Return all lines in the data where the string "Given" can be found.

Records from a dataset
:::

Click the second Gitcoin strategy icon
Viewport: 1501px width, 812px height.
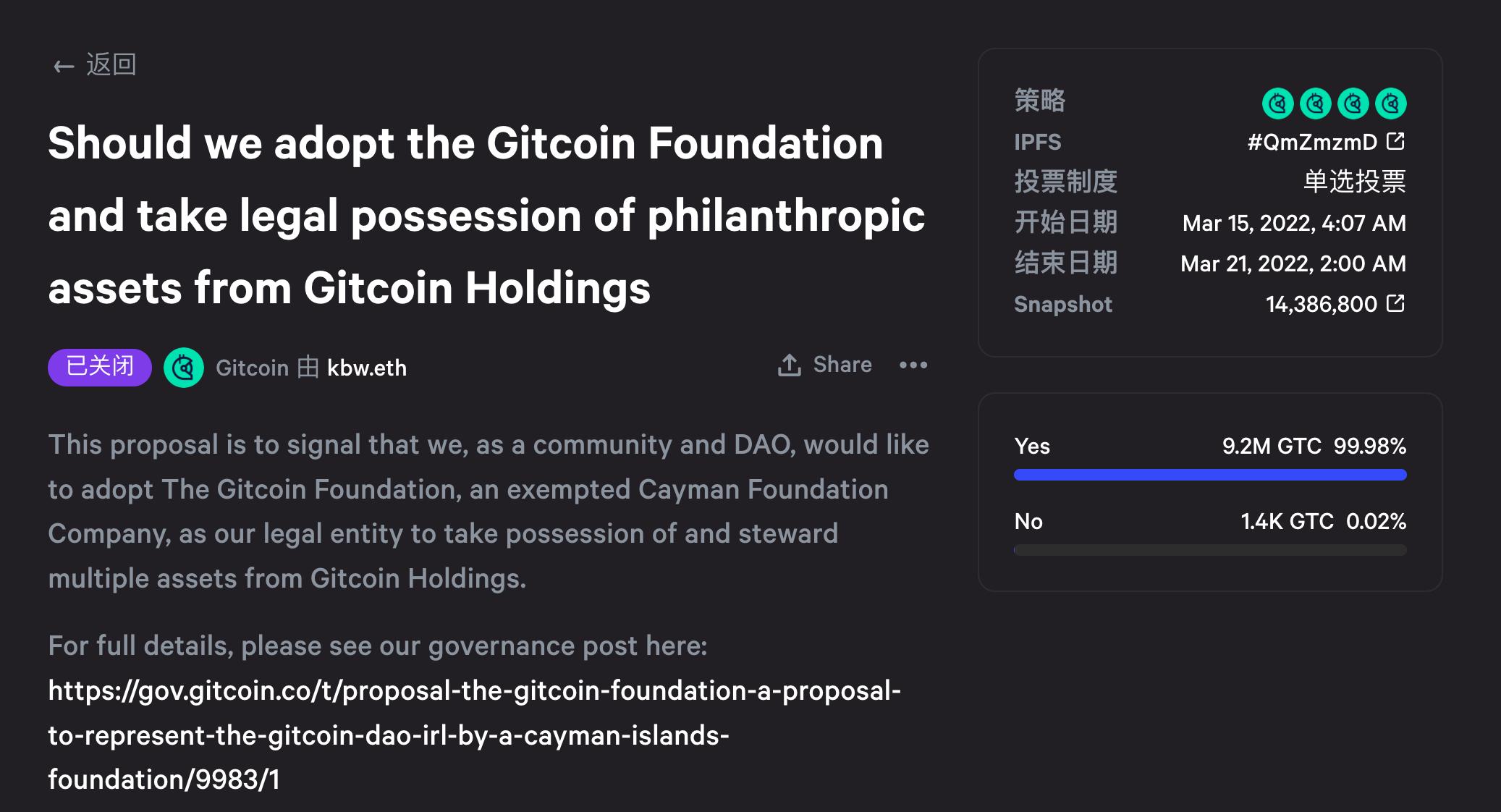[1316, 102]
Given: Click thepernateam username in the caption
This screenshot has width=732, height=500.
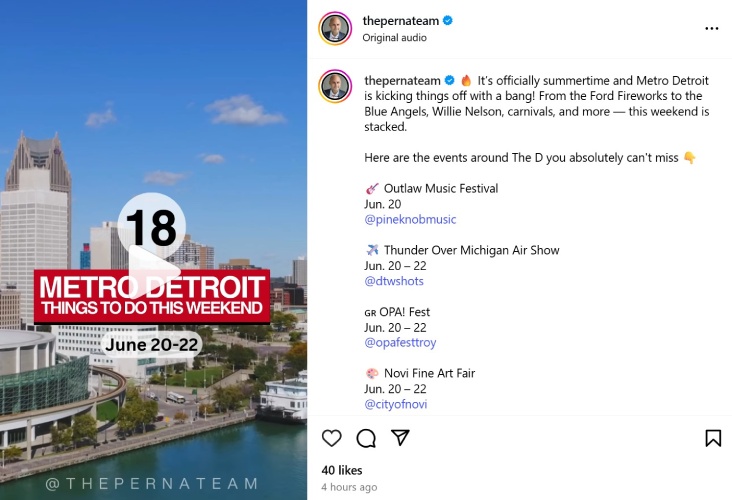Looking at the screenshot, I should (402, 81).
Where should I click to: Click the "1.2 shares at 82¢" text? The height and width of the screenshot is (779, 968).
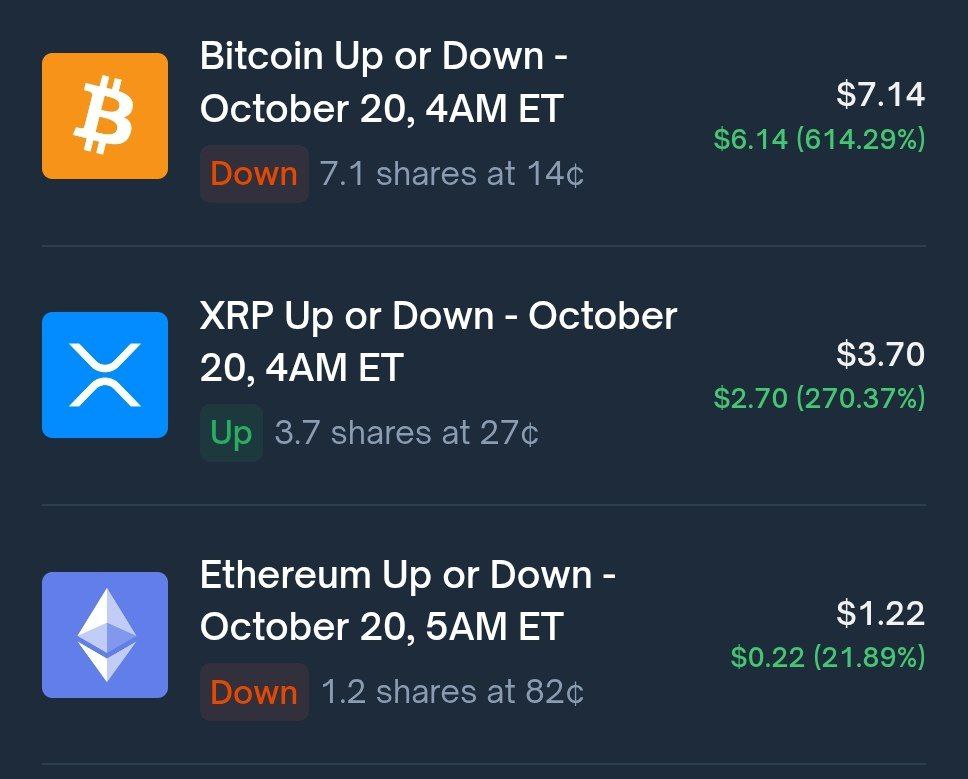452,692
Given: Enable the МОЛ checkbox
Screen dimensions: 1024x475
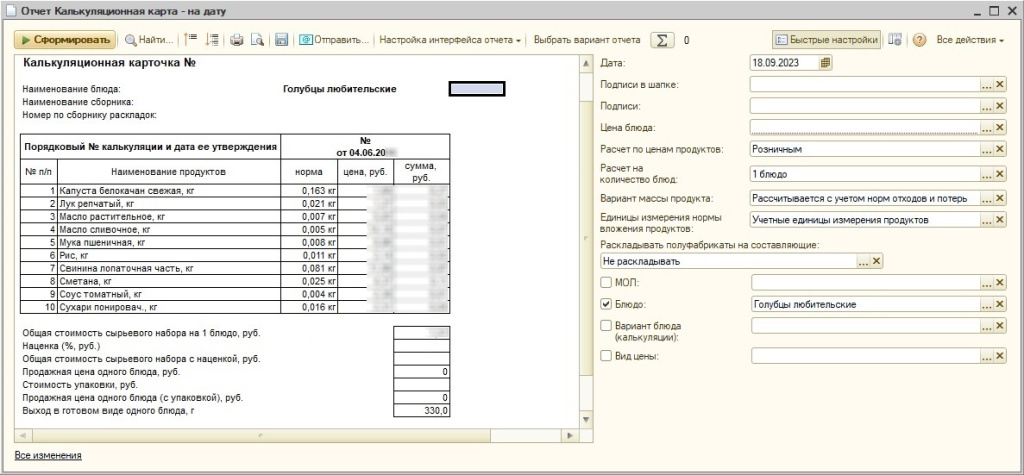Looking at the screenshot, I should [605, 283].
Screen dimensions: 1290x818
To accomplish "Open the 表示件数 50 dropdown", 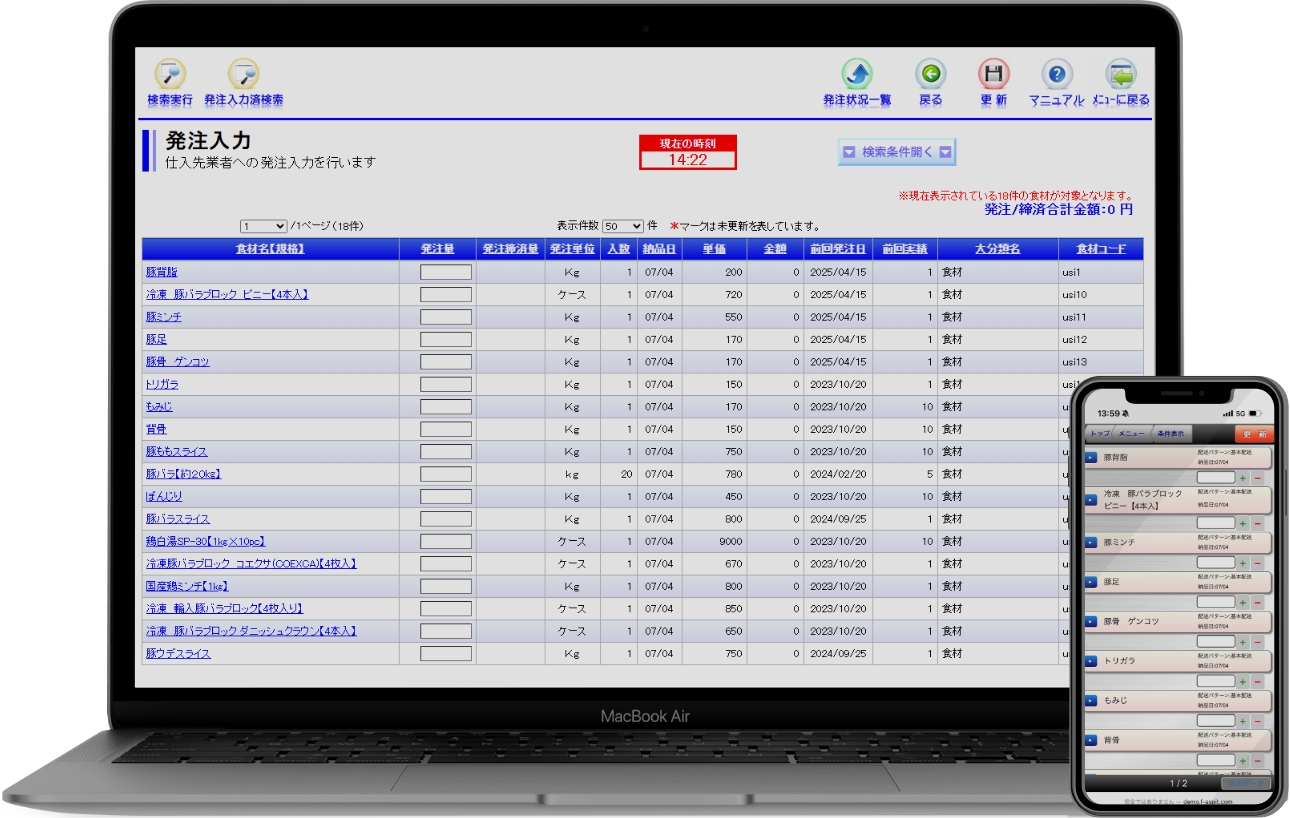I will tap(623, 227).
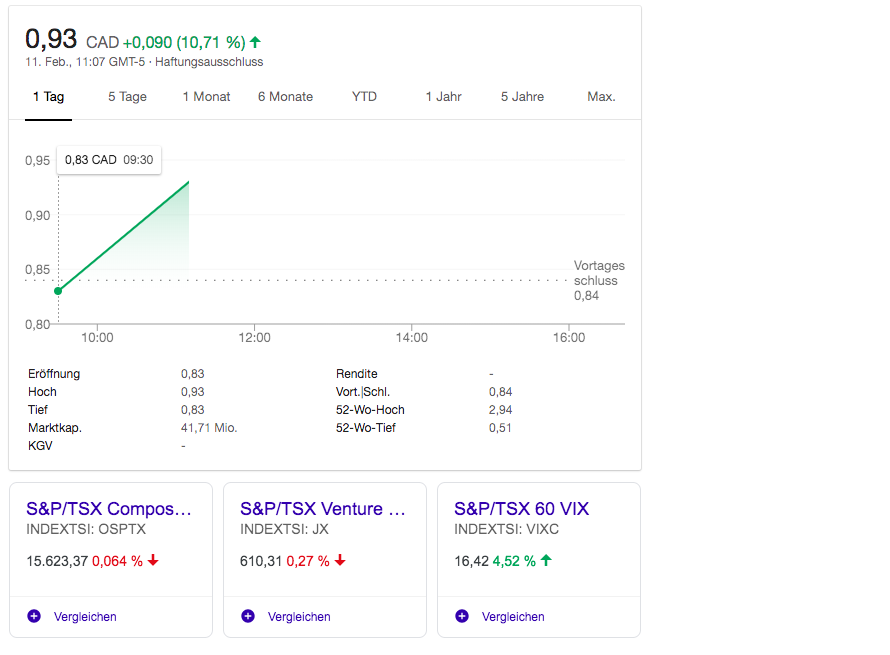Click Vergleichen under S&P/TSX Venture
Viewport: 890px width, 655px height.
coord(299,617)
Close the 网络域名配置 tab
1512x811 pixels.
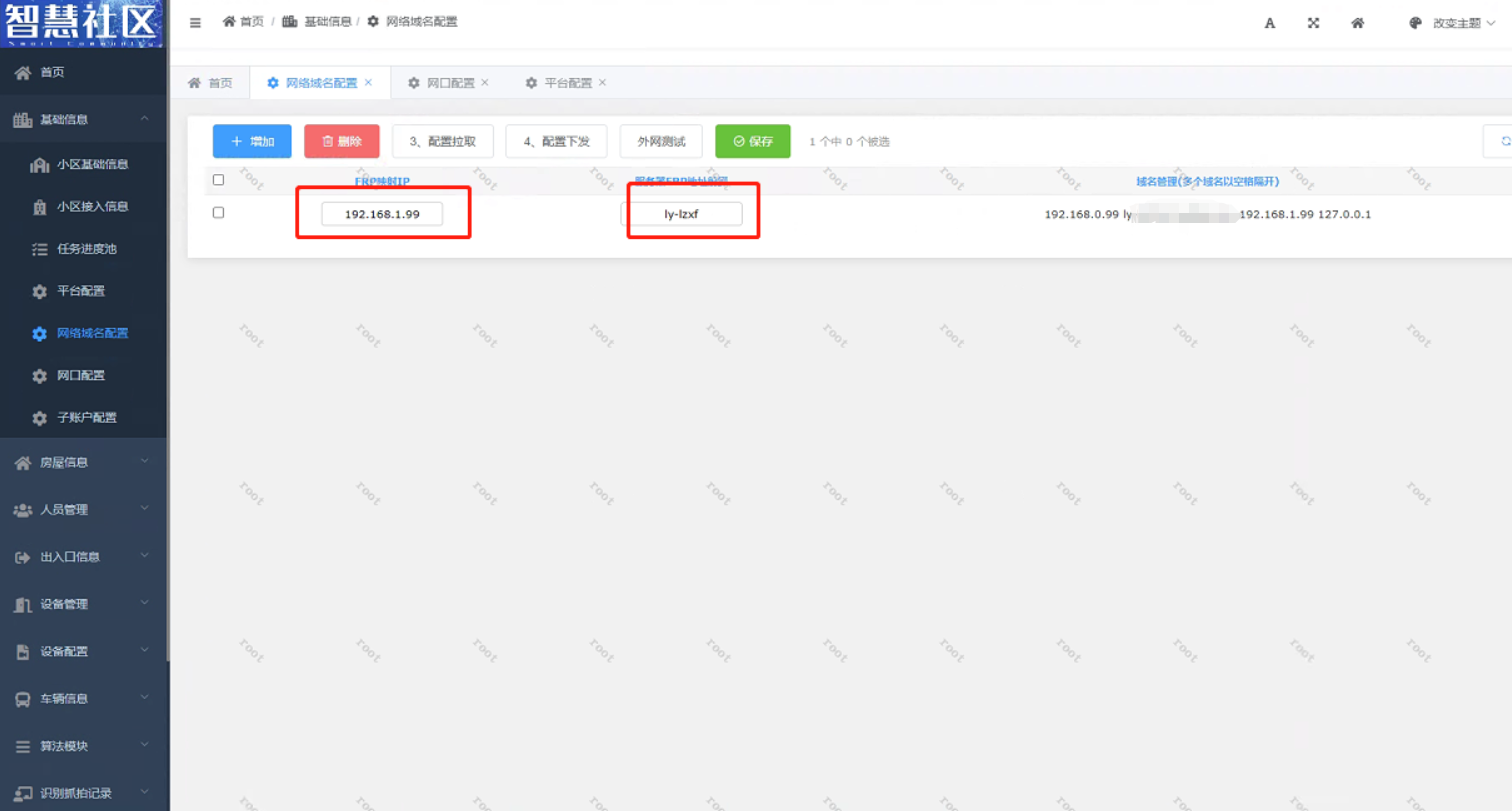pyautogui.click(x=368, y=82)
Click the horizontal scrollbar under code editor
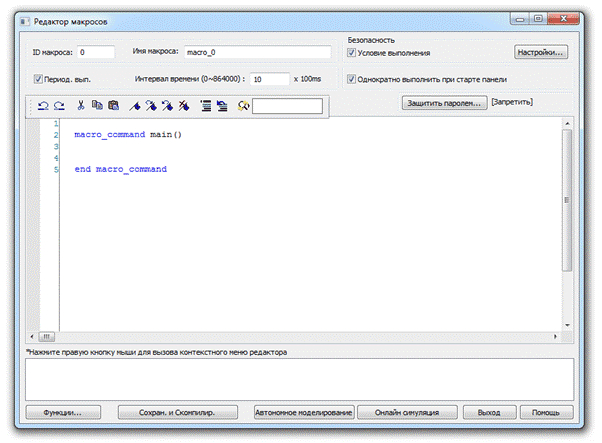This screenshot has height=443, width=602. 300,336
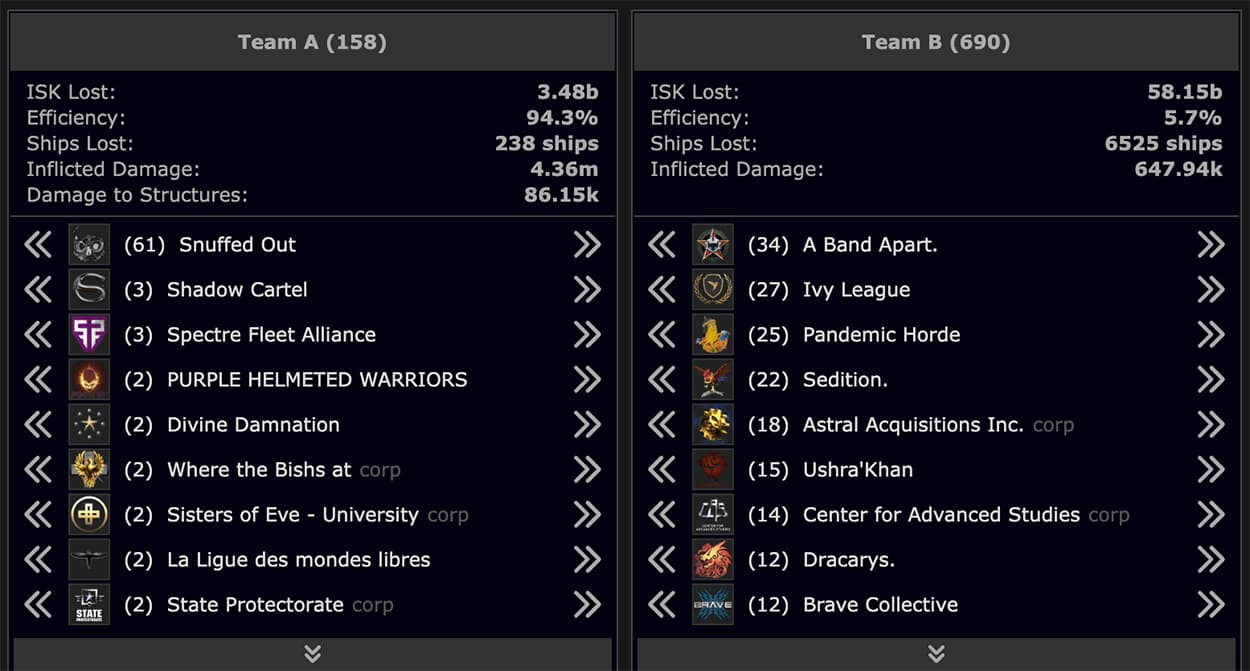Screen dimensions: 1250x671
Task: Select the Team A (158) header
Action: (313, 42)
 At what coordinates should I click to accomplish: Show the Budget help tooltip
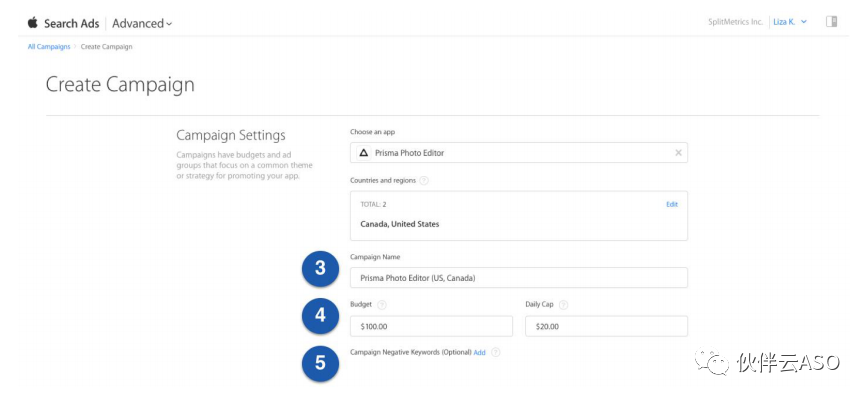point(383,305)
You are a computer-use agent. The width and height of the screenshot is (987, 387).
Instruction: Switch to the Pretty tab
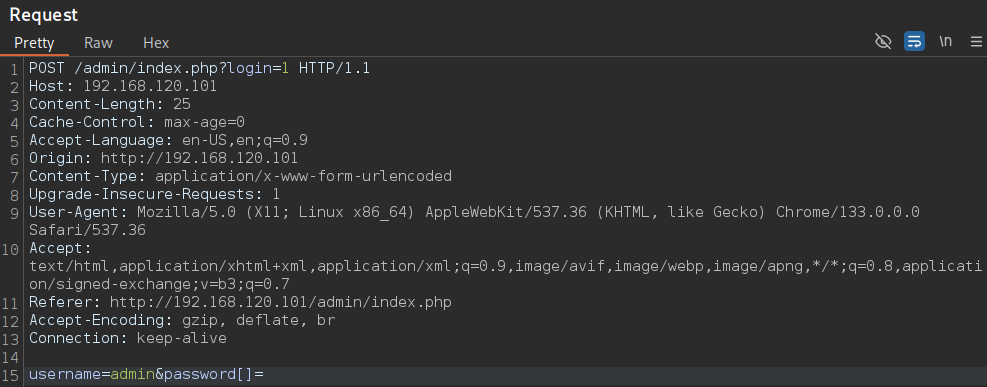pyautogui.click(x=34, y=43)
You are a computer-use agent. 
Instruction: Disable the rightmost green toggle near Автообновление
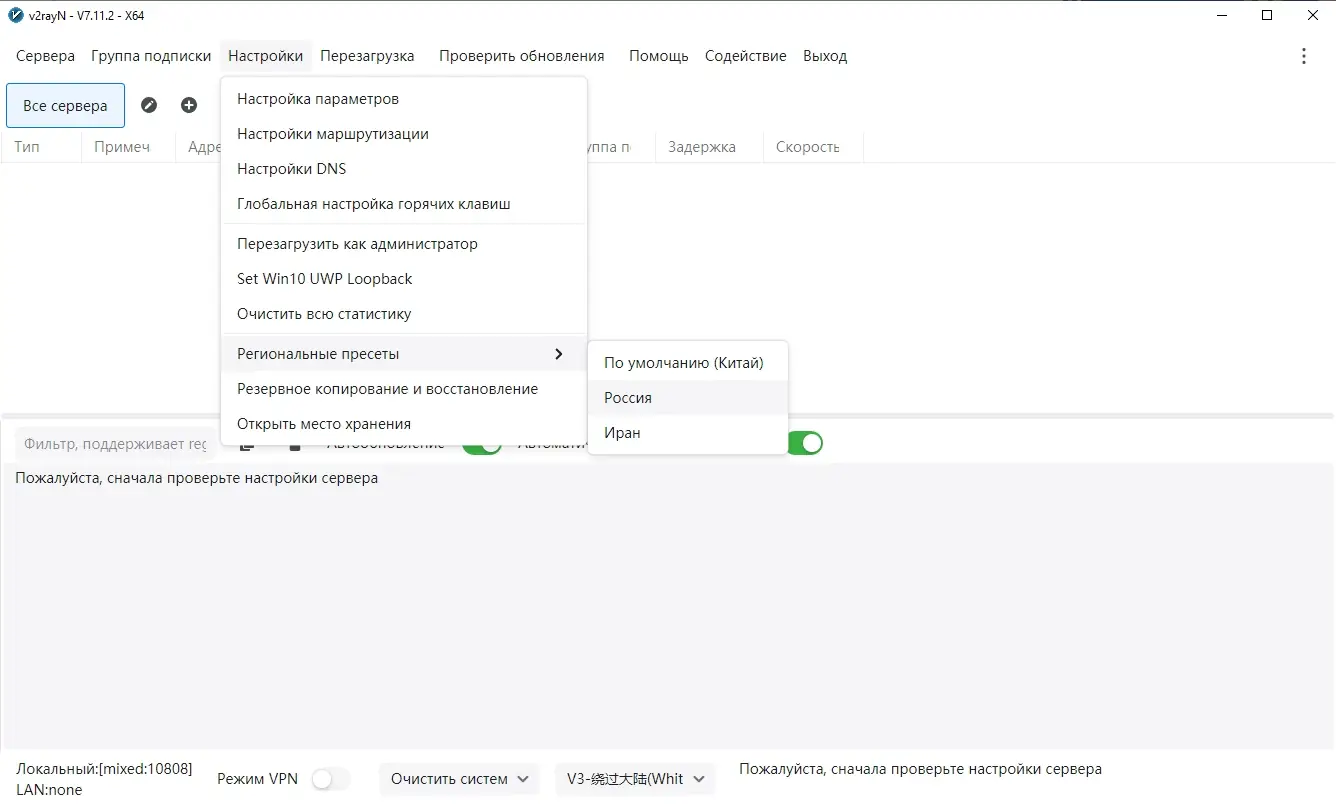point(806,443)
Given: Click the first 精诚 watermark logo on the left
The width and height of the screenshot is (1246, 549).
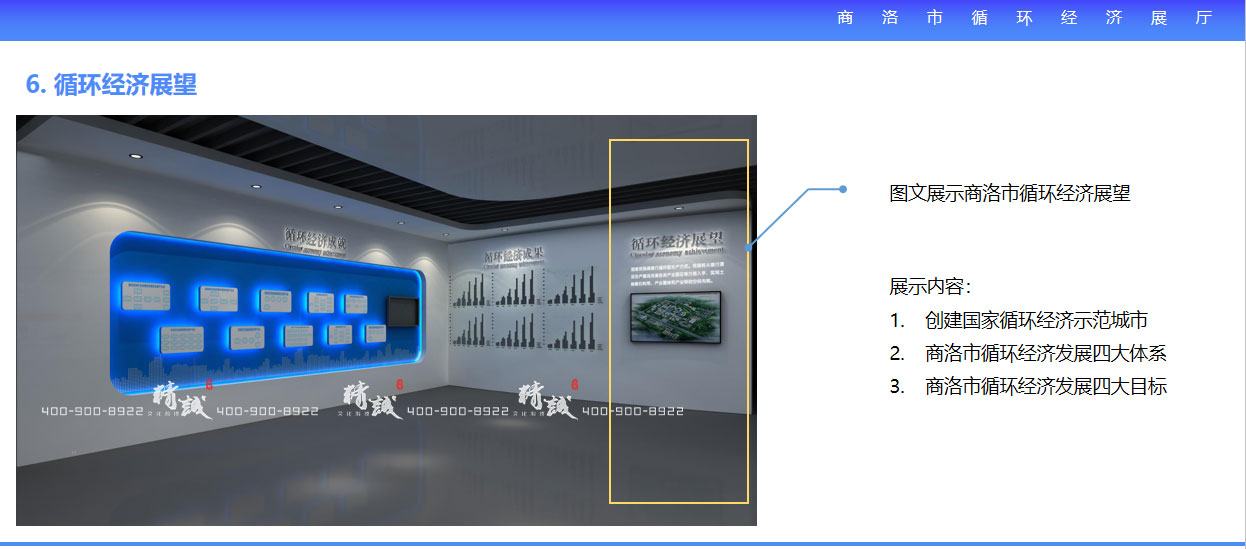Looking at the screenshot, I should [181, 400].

:::

• Output below
Given: Click thepernateam username in the caption
Given: Enable the МОЛ checkbox
Given: Click the first 精诚 watermark logo on the left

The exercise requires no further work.